Come ti viene fatto notare dal commento difatti, la pull request non è granulare e distinta, rendendo quindi difficile e oneroso effettuarne una review e integrazione:
“Also, repo owners don’t like to see so many changes in a PR that are unrelated to the need being addressed.”

Anche qui mi pare che ci sia su eidas-saml-extensions un mancato rispetto delle linee guida riuso Allegato D nei punti su indicati.

Come post mortem analisys, avendole seguite e cioè avendo PRIMA presentato lo use-case al maintainer, avendo conseguentemente implementato SECONDO I SUGGERIMENTI RICEVUTI, e avendo DOPO fatto dell pull request secondo la granularità richiesta, molto probabilmente sarebbero state re-integrate.

Così invece, c’è un danno economico per la collettività, dovendo mantenere codice non pensato per essere integrato e riusato nel progetto originario, costi che si quantificano:

  • O nel tuo lavoro di ri-scrittura delle modifiche secondo le linee guida ai fini di accettazione
  • O di mantenimento di versioni di software disallineate e di maggiore costo di manutenzione correttiva ed evolutiva.

In entrambi i casi la collettività subisce un maggior costo per la mancata opportunità di integrazione.

Fabio

Francesco,

stai assolutamente evitando l’argomento chiave:

Se la PA opera secondo le linee guida riuso, che rappresentano un obbligo di operare secondo i modelli di contribuzione opensource, i progetti terze parti usate come base vedranno un miglioramento a beneficio complessivo di tutti con forti riduzioni di costi di manutenzione correttiva ed evolutiva.

Le linee guida non obbligano a non fare un fork, ma obbligano a lavorare nel modo migliore affinché ciò abbia la maggiore probabilità di essere evitato.

Se la PA che modifica software terze parti o il suo fornitore non operano in tal senso, stanno ponendo le basi per il danno erariale conseguente, non hanno cioè operato affinché i costi di manutenzione evolutiva e correttiva siano drasticamente ridotti, così come il lock-in del fornitore/in-house della PA.

Fabio

Un altro elemento da considerare è la formazione di professionalità che conoscano come ci si muove in un progetto collaborativo in software libero. Non sono competenze che si acquisiscano da un giorno all’altro o con un tratto di penna di qualche dirigente.
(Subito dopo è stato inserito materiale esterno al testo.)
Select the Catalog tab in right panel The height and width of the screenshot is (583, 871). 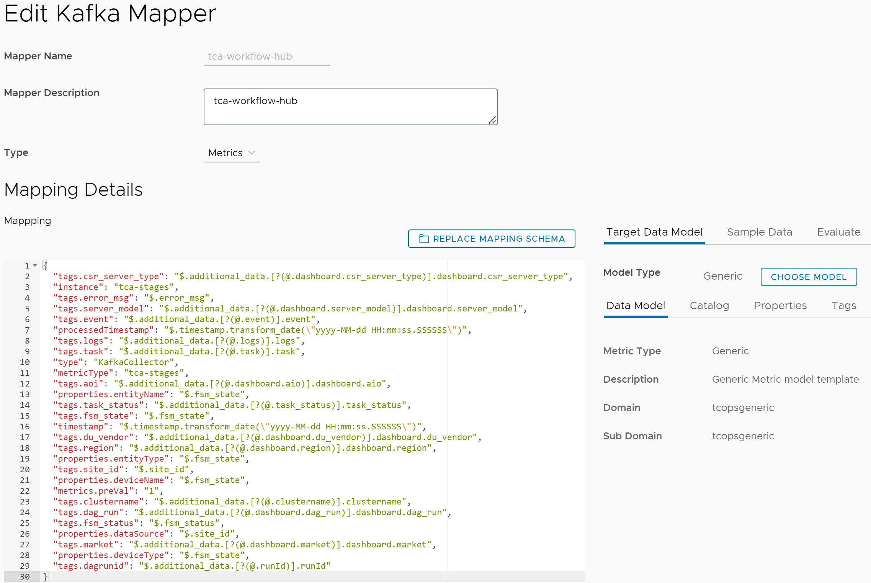[x=709, y=306]
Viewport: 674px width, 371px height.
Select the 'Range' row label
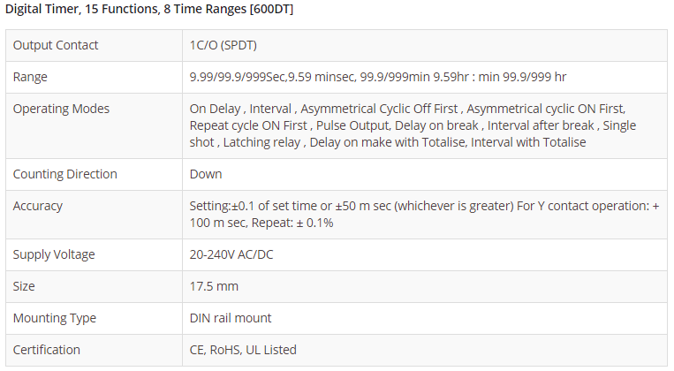click(30, 77)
Capisco che le PA spesso non abbiano le risorse per investire sulle professionalità, e che certe competenze siano difficili da reperire sul mercato, ma è un cane che si morde la coda. Il caso francese mi pare abbia dimostrato (almeno secondo i numeri di uno studio citato in precedenza) che l’investimento pubblico ha aumentato significativamente la partecipazione di sviluppatori francesi ai vari progetti in software libero, allargando quindi il bacino di professionalità a cui attingere. Probabilmente non ci si può aspettare che siano gli operatori privati a spendere capitale per creare tali competenze e metterle sul mercato, specie quando non c’è garanzia che la PA vada effettivamente a comprare tali competenze in futuro (dato che c’è sempre la possibilità di ignorare bellamente le leggi e le linee guida, e andare a comprare software proprietario da qualche megafornitore monopolista).

Non è che sono contrario a quello che dici del resto la pull Request non è mia ma era solo per prendere un esempio.
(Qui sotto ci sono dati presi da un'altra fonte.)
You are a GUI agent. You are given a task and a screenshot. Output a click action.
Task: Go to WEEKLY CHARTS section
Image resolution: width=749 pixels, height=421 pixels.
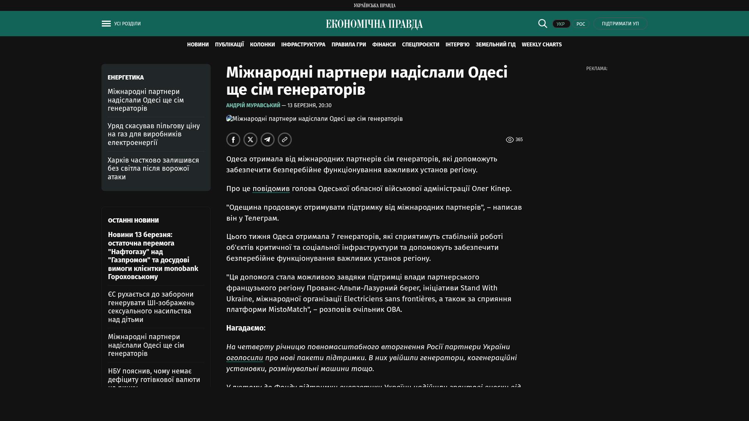tap(541, 45)
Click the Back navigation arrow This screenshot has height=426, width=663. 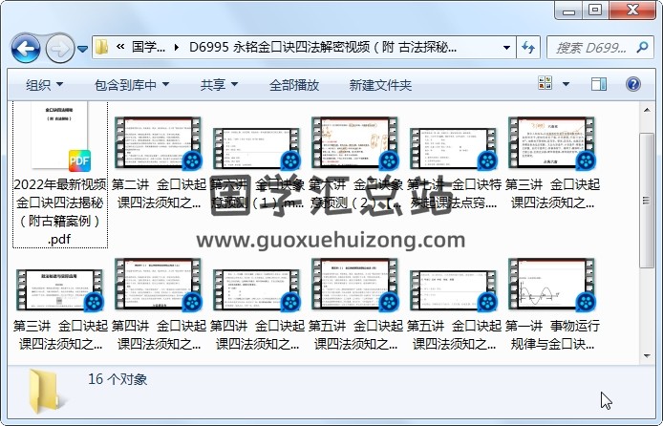pyautogui.click(x=25, y=47)
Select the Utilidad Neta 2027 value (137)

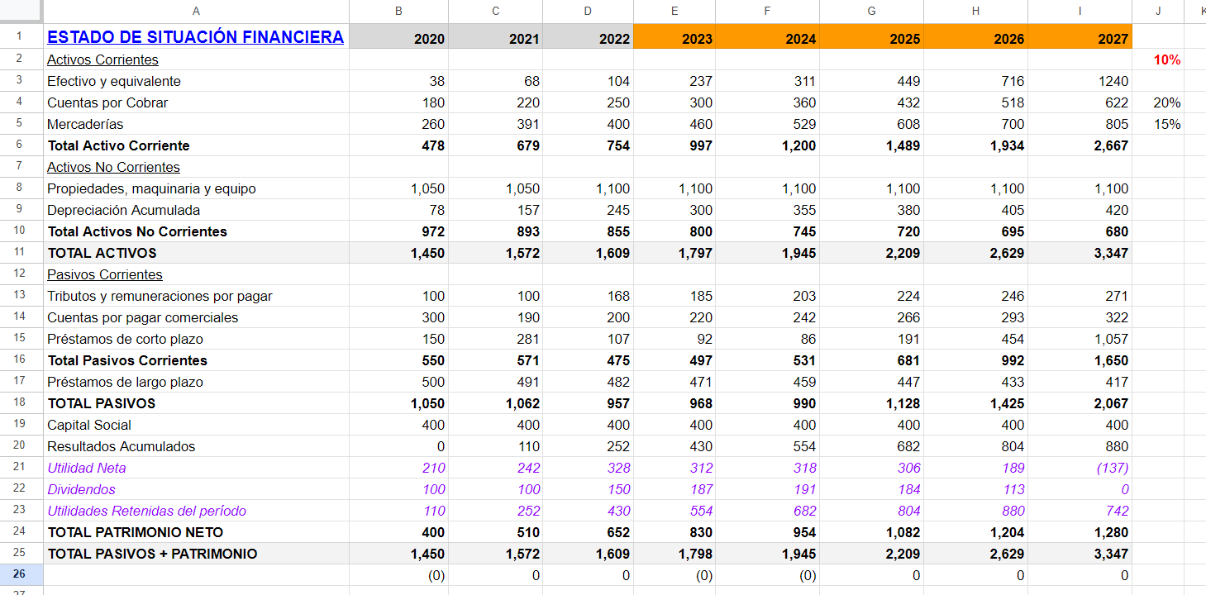tap(1112, 468)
In linea di principio però e giusto anche sottolineare che se ti devi mettere d’accordo sempre prima del design con i manutentori, in base anche alla loro disponibilità di tempo o interesse sulla questione specifica, rischi di dover aspettare a scrivere del codice finché non si trova la quadra o puoi finire anche su un binario morto.
Ad esempio il tuo thread con il Manutentore di Decidim, anche dopo che gli hai spiegato Eidas, non mi sembra sia molto vivo.

Cioè è giusto che ci devi provare prima ma è anche vero il fatto che se per questioni di tempo o interesse non si trova una quadra in tempi “decenti” rimani comunque bloccato nell’iniziare lo sviluppo della funzionalità e anche questo crea un danno economico alla collettività perché alla fine risulta che non hai nulla di utilizzabile a livello pratico.